» LISTED RECORDS
┌────────

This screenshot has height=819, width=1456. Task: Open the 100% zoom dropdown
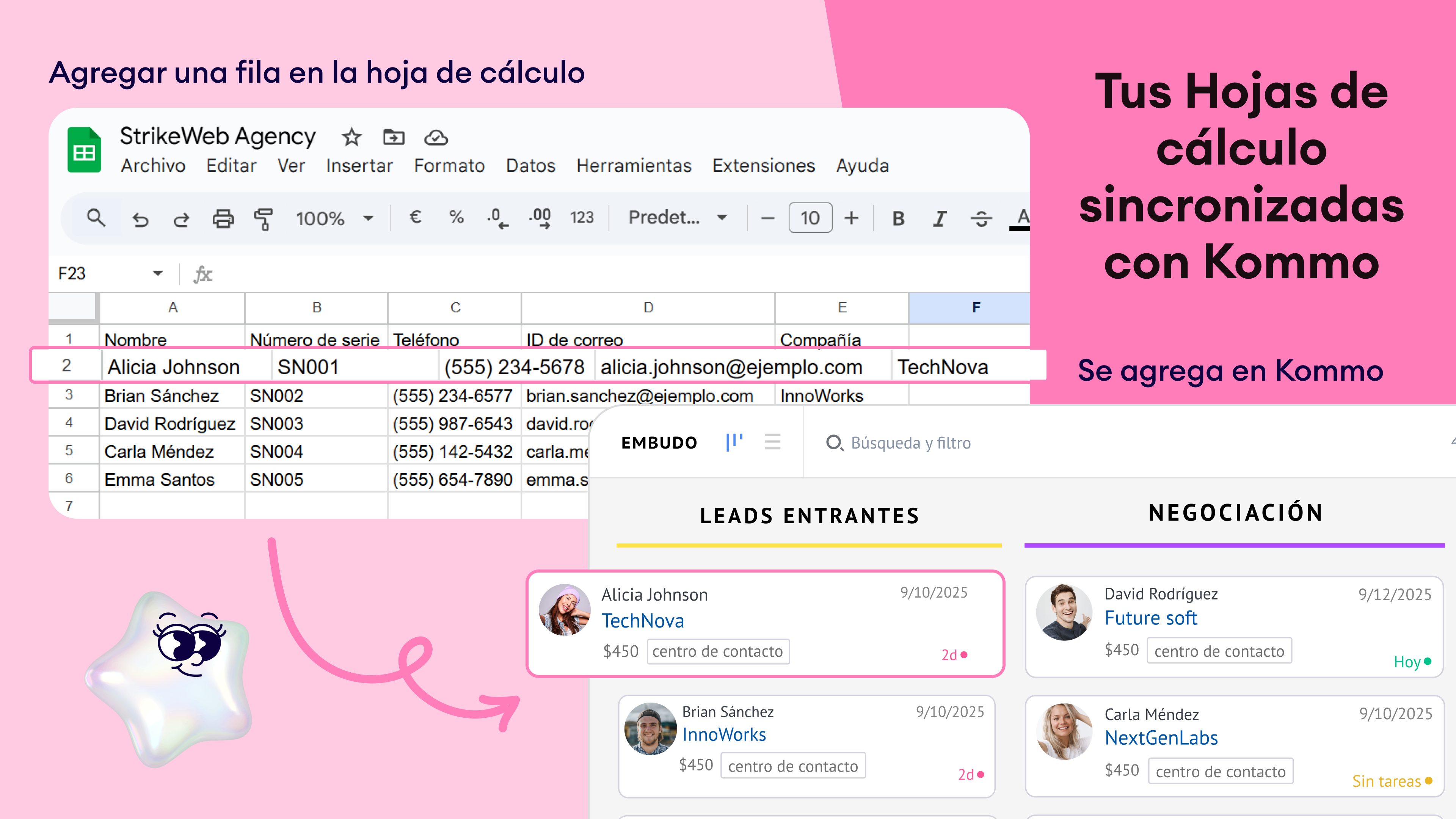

└────────
┌────────

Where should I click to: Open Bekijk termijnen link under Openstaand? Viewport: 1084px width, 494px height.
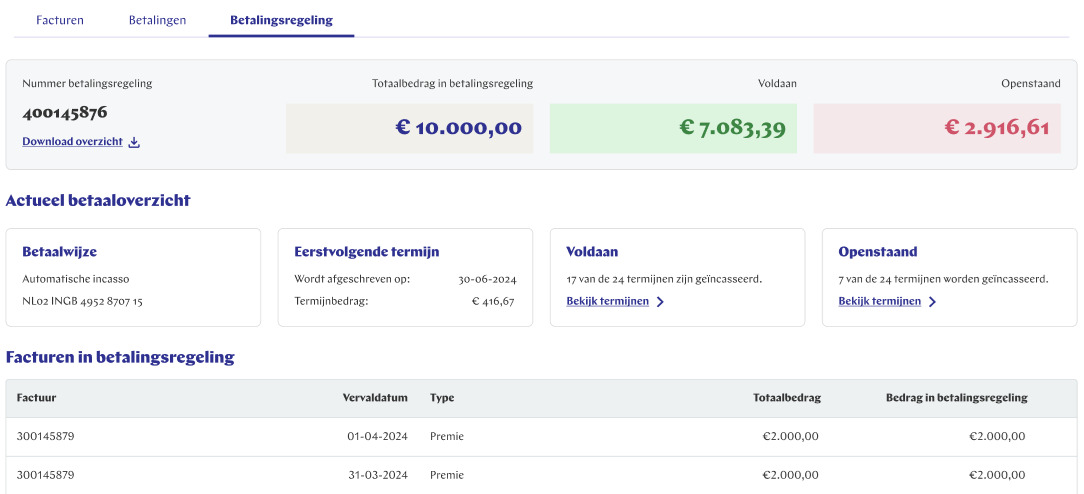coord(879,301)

└────────
┌────────

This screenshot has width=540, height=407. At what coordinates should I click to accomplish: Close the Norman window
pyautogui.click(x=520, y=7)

└────────

» EXERCISE DETAILS
Turn the lines starting at the one containing "Where should I" and ending at the one containing "coord(879,301)" into a Markdown table with the columns Row and Text, one numbered row per line and blank lines skipped. Leave the pictures out.

» WRITTEN REPLY
| Row | Text |
|---|---|
| 1 | Where should I click to: Open Bekijk termijnen link under Openstaand? Viewport: 1084px width, 494px height. |
| 2 | coord(879,301) |